Goal of the exercise: Can you write out the stretch of the listing from the line containing "Image resolution: width=520" through the line containing "pyautogui.click(x=126, y=92)", replacing "Paste" with "Copy", keeping all else unchanged and leaving out the pictures?

Start of Extracted material

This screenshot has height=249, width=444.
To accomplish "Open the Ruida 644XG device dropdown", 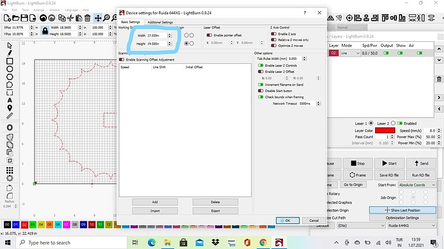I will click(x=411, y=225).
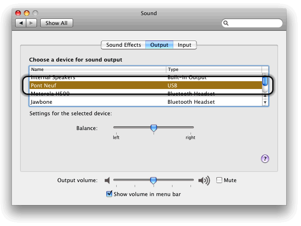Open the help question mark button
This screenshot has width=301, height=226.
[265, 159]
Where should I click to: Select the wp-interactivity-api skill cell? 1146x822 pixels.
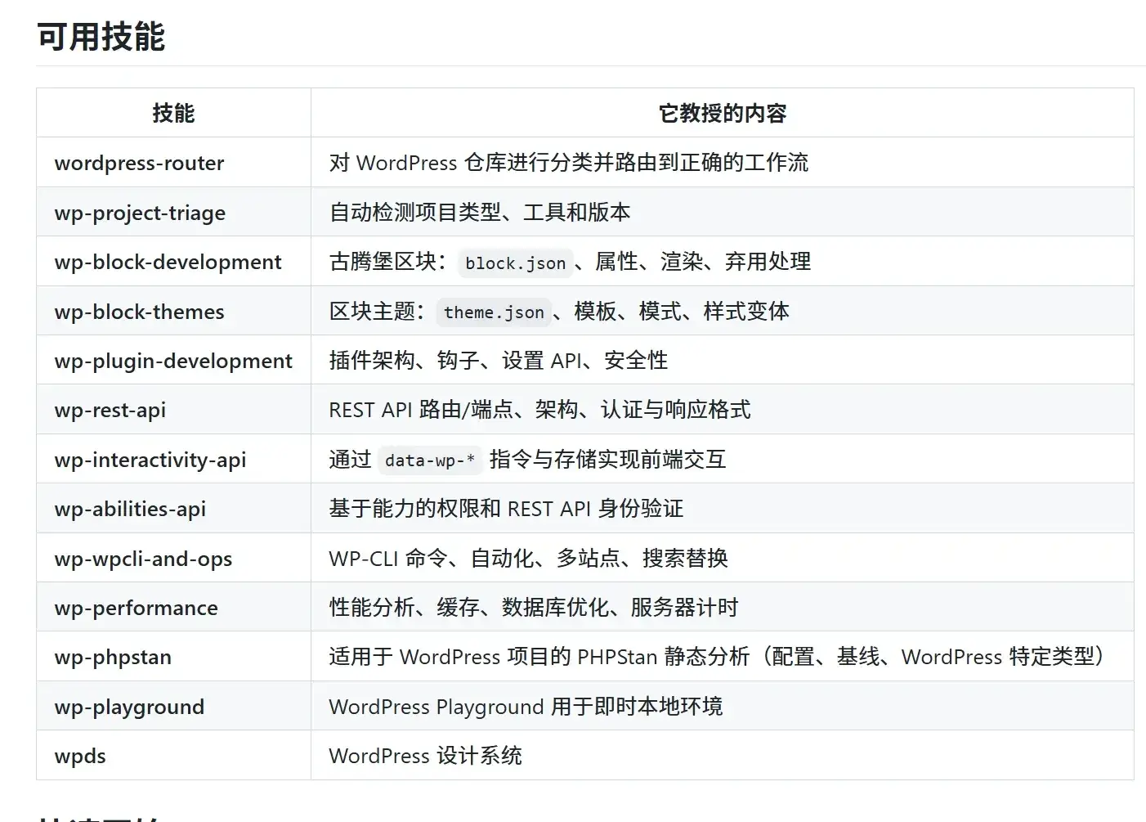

End of Extracted material
Start of Extracted material

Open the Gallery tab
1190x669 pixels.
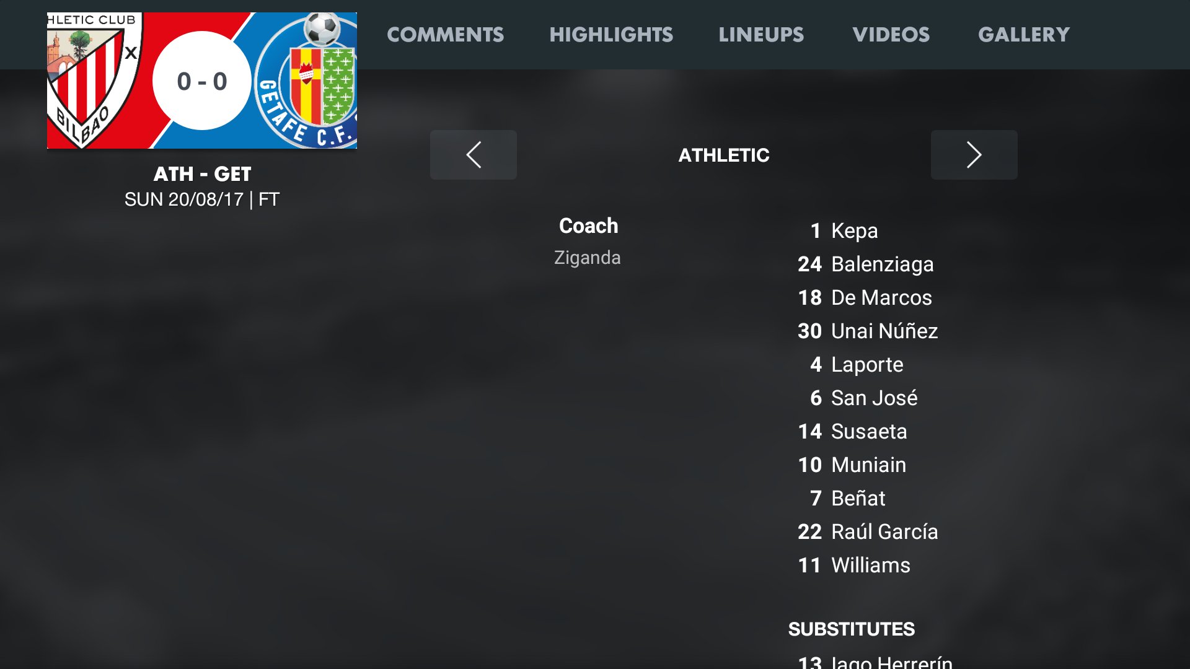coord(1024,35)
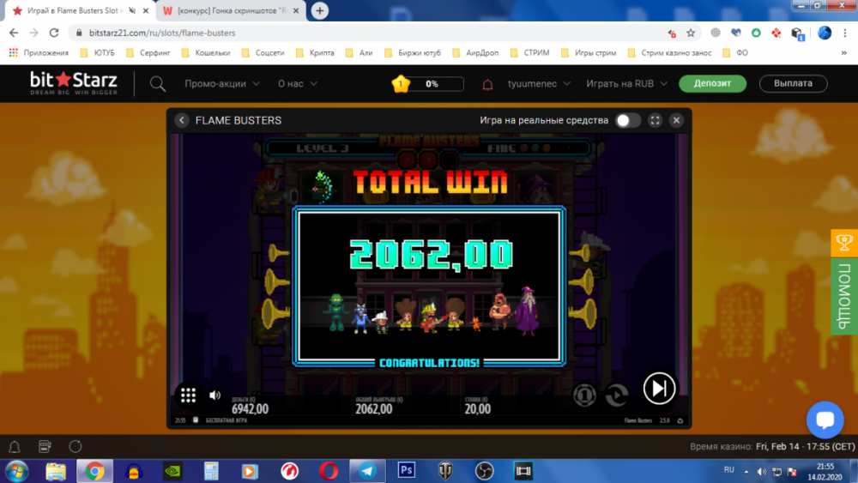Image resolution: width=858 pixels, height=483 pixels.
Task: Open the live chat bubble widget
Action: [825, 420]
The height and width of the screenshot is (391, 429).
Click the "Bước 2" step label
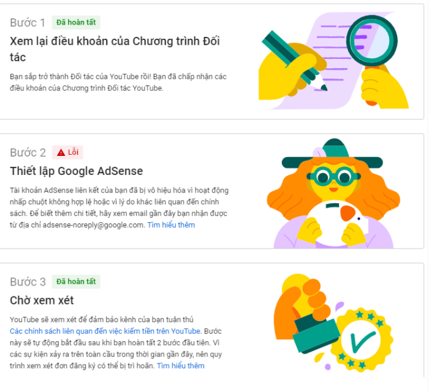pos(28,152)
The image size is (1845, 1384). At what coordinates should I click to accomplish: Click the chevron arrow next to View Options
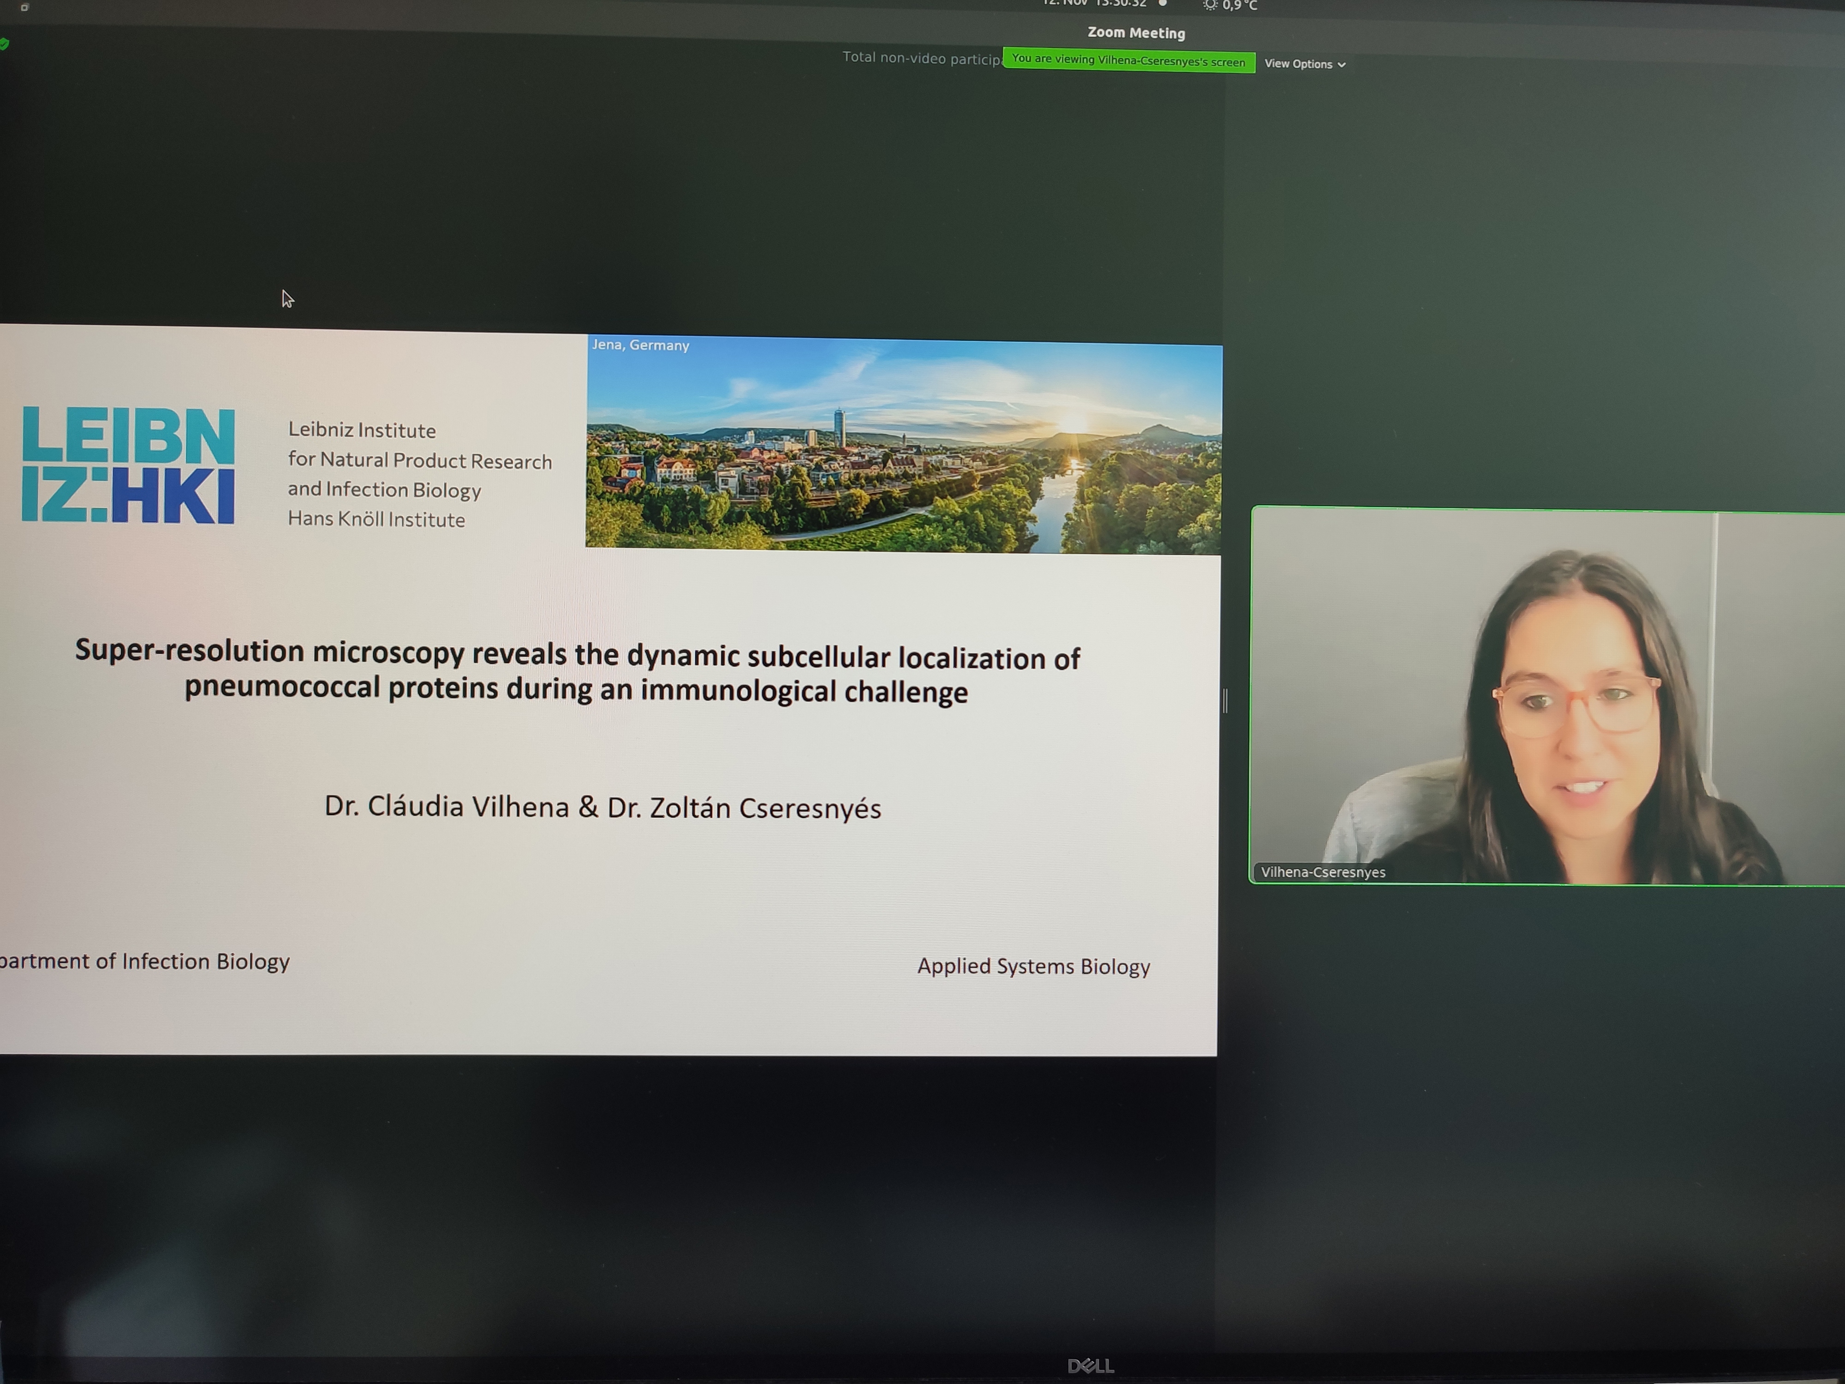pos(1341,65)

End of Extracted material
Start of Extracted material

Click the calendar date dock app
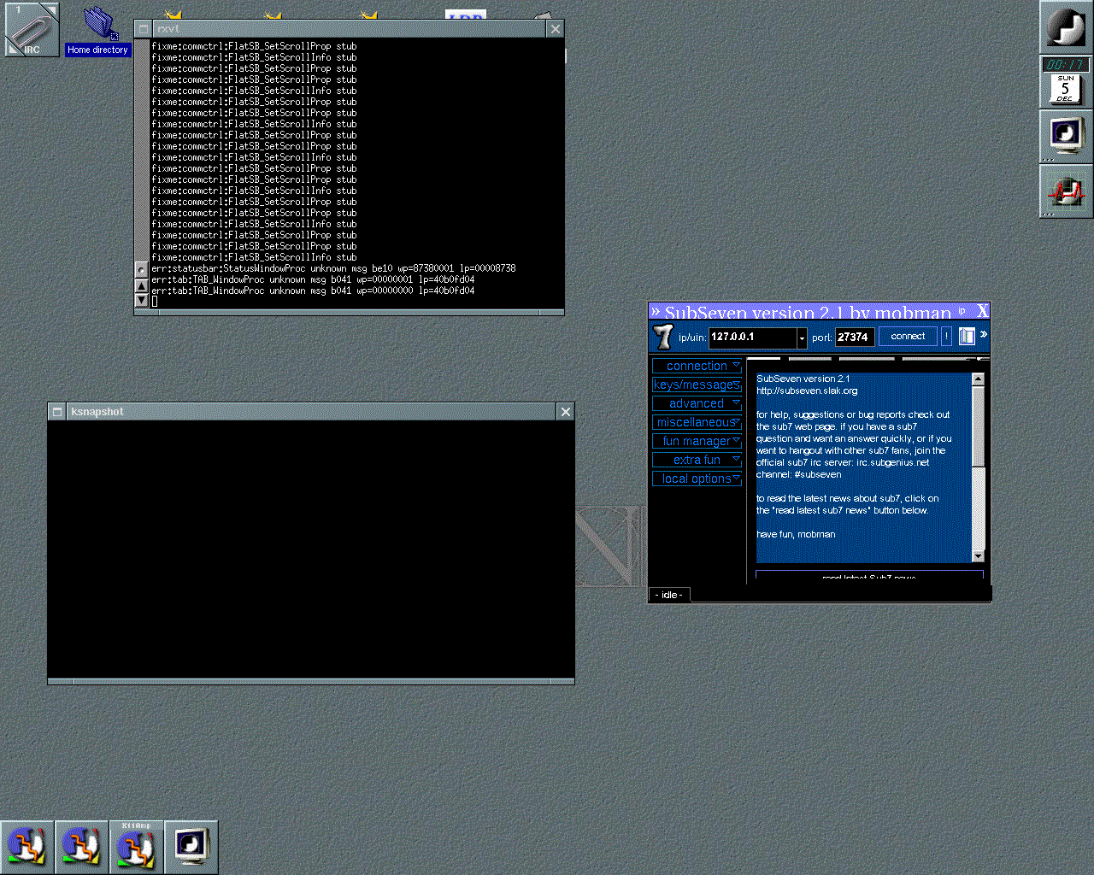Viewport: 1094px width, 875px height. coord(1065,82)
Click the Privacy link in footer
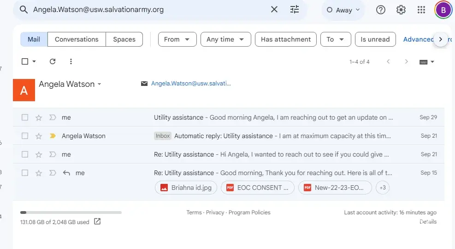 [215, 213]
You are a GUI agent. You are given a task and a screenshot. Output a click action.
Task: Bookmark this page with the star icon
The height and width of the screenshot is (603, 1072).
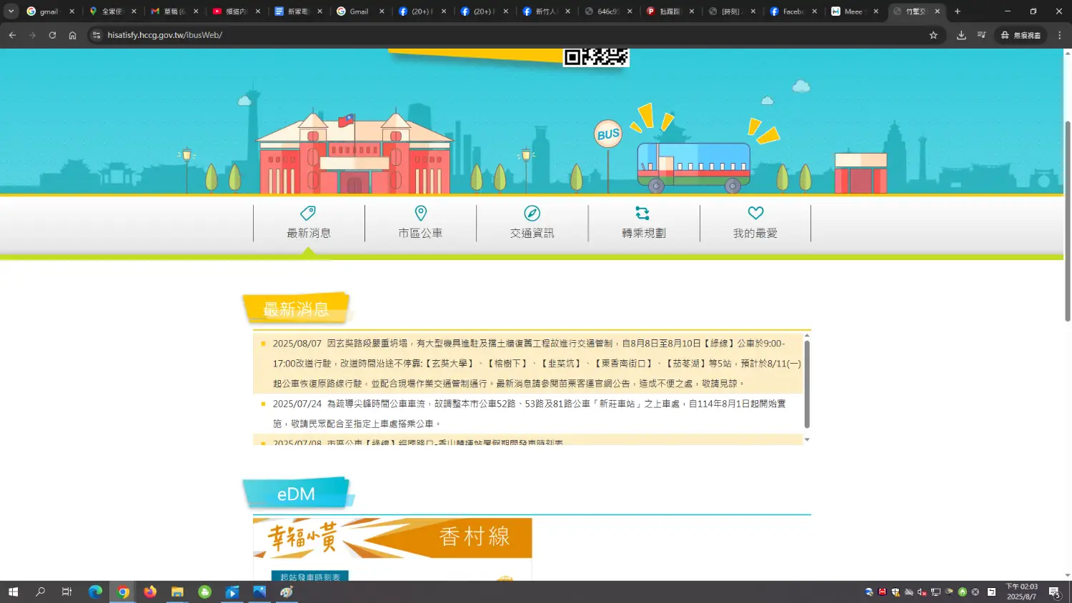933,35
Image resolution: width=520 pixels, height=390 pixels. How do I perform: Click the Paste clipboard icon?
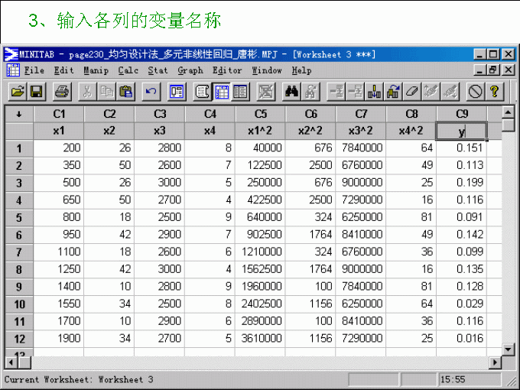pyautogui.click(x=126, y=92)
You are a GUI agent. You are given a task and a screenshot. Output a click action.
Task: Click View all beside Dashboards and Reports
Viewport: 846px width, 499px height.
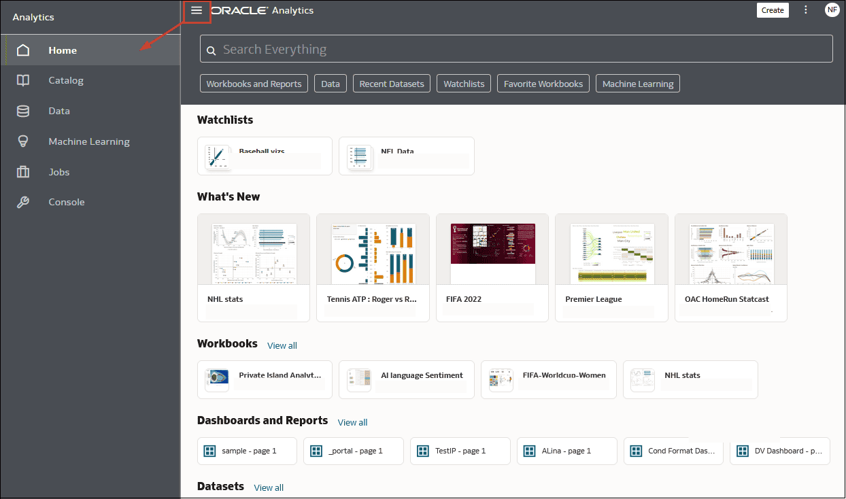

End of Extracted material

Worked answer:
Image resolution: width=520 pixels, height=390 pixels. How do I perform: Click the Copy clipboard icon?
pyautogui.click(x=126, y=92)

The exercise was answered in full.